Laurie Montgomery asked me what I don’t capitalise ‘god’ in the ‘About Me’ section of this blog. I appreciate the question – and while I don’t have a firm rule about the grammar of names for the divine, some wider thoughts below:
A note on God: I don’t think we can really talk about God. The name cannot begin to conceive of what ‘God’ might actually be. Woody Allen famously asserted that asking him about his belief or non-belief in God was pointless given that he couldn’t even get his typewriter to work. Dealing with small things is difficult enough without facing the deepest existential questions. Given that I don’t use a typewriter, I’ll risk just a little more theologising than Woody, but still bear in mind that whatever we say about God will be inadequate. My friend Pete Rollins writes beautifully about what he calls a/theism – the idea that our best ideas of God will fall short; by the same token, our most profound denials of God cannot come close to describing what Meaning is.
On the one hand, the notion that the Ground of all Being can be restricted to only having personal attributes makes God nothing more than a more powerful version of Santa Claus. On the other, the rejection of the idea of there being Something Beyond us seems to me to be rooted in disappointment with life at least as much as with a rigorous commitment to science, as many proponents of so-called ‘non-belief’ would want to say.

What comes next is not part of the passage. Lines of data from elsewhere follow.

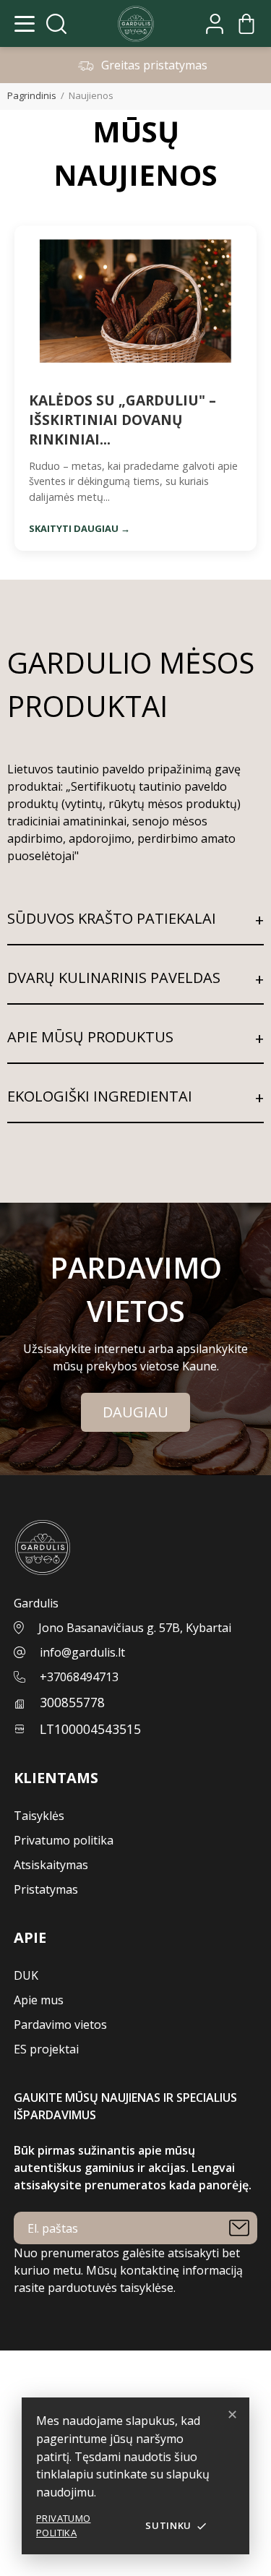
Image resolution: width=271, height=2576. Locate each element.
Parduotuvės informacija (66, 2567)
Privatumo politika (63, 2525)
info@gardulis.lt (82, 1652)
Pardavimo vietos (60, 2024)
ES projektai (46, 2049)
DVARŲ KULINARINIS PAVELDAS (113, 977)
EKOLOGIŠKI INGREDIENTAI (99, 1096)
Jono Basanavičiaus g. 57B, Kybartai (134, 1628)
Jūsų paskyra (37, 2359)
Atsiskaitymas (51, 1865)
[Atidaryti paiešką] (56, 24)
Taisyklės (39, 1816)
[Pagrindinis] (136, 24)
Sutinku (176, 2525)
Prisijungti (28, 2394)
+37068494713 (79, 1677)
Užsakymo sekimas (51, 2376)
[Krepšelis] (246, 24)
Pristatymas (46, 1889)
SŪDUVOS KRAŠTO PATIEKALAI (111, 918)
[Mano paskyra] (215, 24)
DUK (26, 1975)
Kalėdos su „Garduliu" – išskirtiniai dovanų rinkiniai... (122, 419)
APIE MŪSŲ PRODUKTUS (90, 1037)
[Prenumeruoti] (239, 2228)
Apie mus (39, 2000)
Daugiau (135, 1412)
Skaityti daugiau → (79, 528)
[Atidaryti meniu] (24, 24)
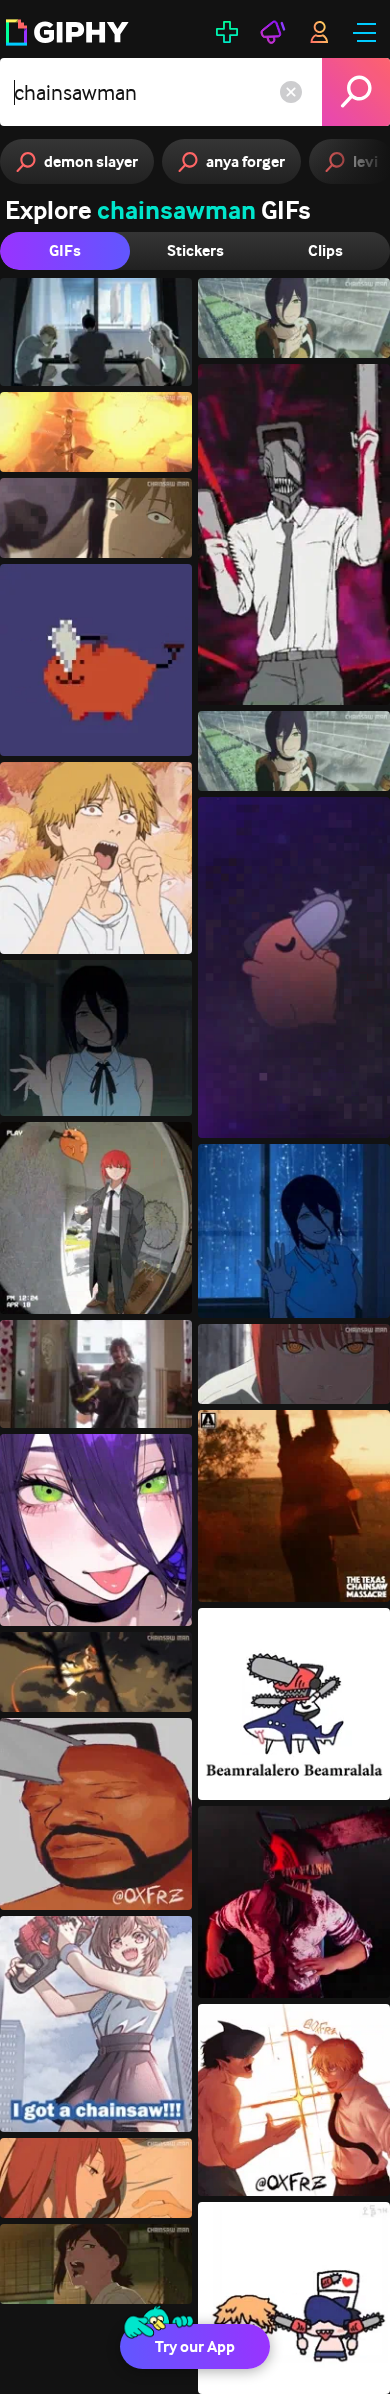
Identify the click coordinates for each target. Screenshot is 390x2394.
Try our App (195, 2346)
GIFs (65, 250)
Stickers (195, 250)
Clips (325, 250)
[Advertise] (273, 32)
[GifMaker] (227, 32)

For the record, I don’t think God/god/G-d is a magician in the sky, nor a friendly but more capable universal grandfather. Nor do I think we came from nowhere and have nowhere to go. Talk about ‘God’ is always inadequate; it’s far too big a word that it can’t fail to destabilise any sentence that tries to contain it. The paradox is that I think we have to talk about God if we are to discover what it means to be human. So I apologise for the failure of my words to convey what I mean – and I hope you can trust that when I use the word ‘god’ I’m talking about something unimaginable. And that my assumption about this ‘God/god/g-d’ is simple: he, she or it is either made of love, or we’re in trouble.